None, really. You see, we’re nutritional agnostics. (Open to evaluating anything and everything that could work. Willing to test new methods, even if they fly in the face of current beliefs or practices. And express the humility to sometimes be wrong, even if you really like being right.) While meal-plan approaches require you to choose between vegan, Paleo, Mediterranean, or other “labeled” diets, habit-based approaches don’t force this choice.
This means our progressive systems of habits, lessons, and assignments can work equally well for vegetarians (who eat no meat) or meatatarians (who eat mostly meat).

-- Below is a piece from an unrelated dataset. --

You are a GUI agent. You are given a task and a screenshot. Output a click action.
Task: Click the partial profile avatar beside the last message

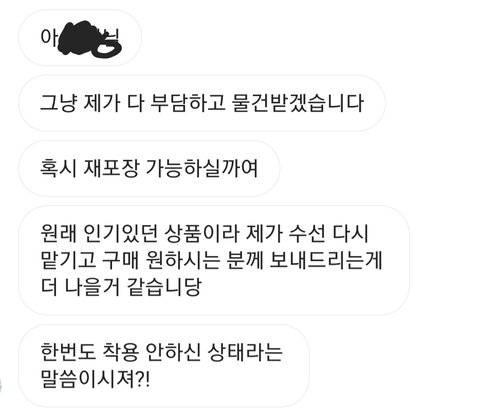tap(1, 387)
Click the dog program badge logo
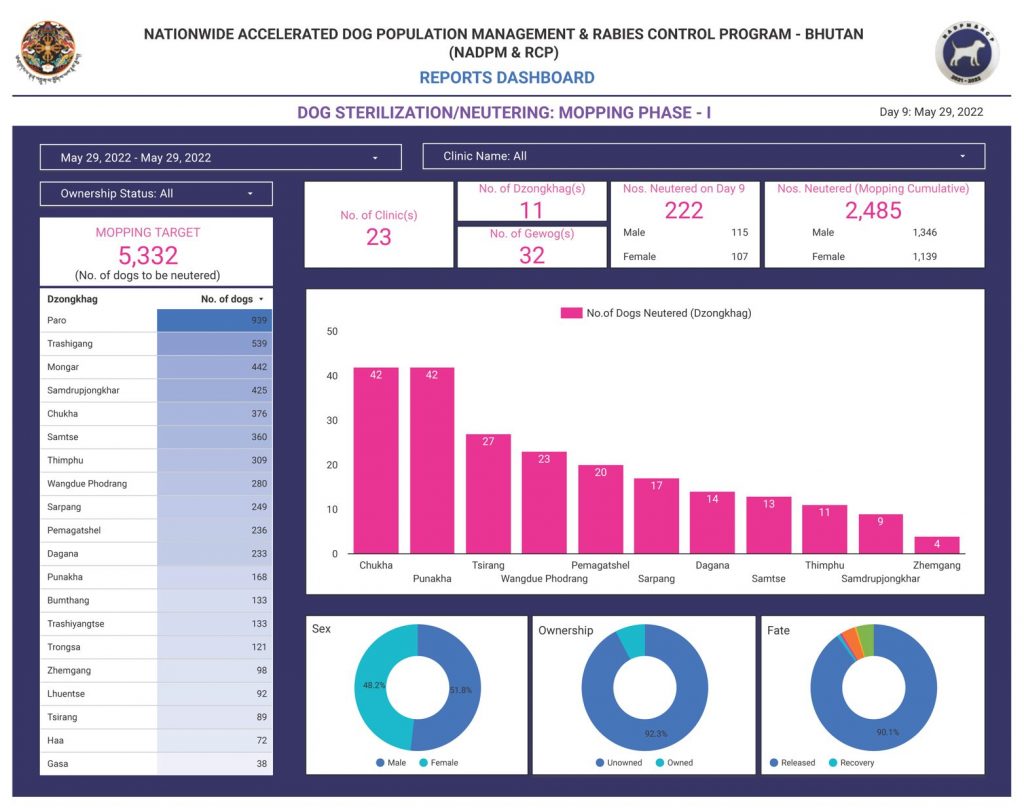Image resolution: width=1024 pixels, height=810 pixels. click(967, 52)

Of course, we do believe that a healthy diet generally consists of:
whole, minimally processed foods;
lots of plants;
enough protein to meet your needs;
a healthy mix of different fats;
plenty of water; and
carbohydrates based on activity levels.
Through lessons, assignments, and daily habits:
We help clients find the right mix of all these foods for their goals, lifestyle, and preferences.
We show them how to make meals suitable for them.
And we help them stay consistent.
However, we go much deeper than just the food. We also dig into:
Food behaviors (food timing, meal frequency, meal speed, and food amount).
Food attitudes (food views, restriction vs. abundance, disordered thinking).
Stress management (in general, how it relates to food).
Rest, recovery, and sleep (in general, how they relate to food).
Outlook (confidence, resiliency, mastery, and growth mindset).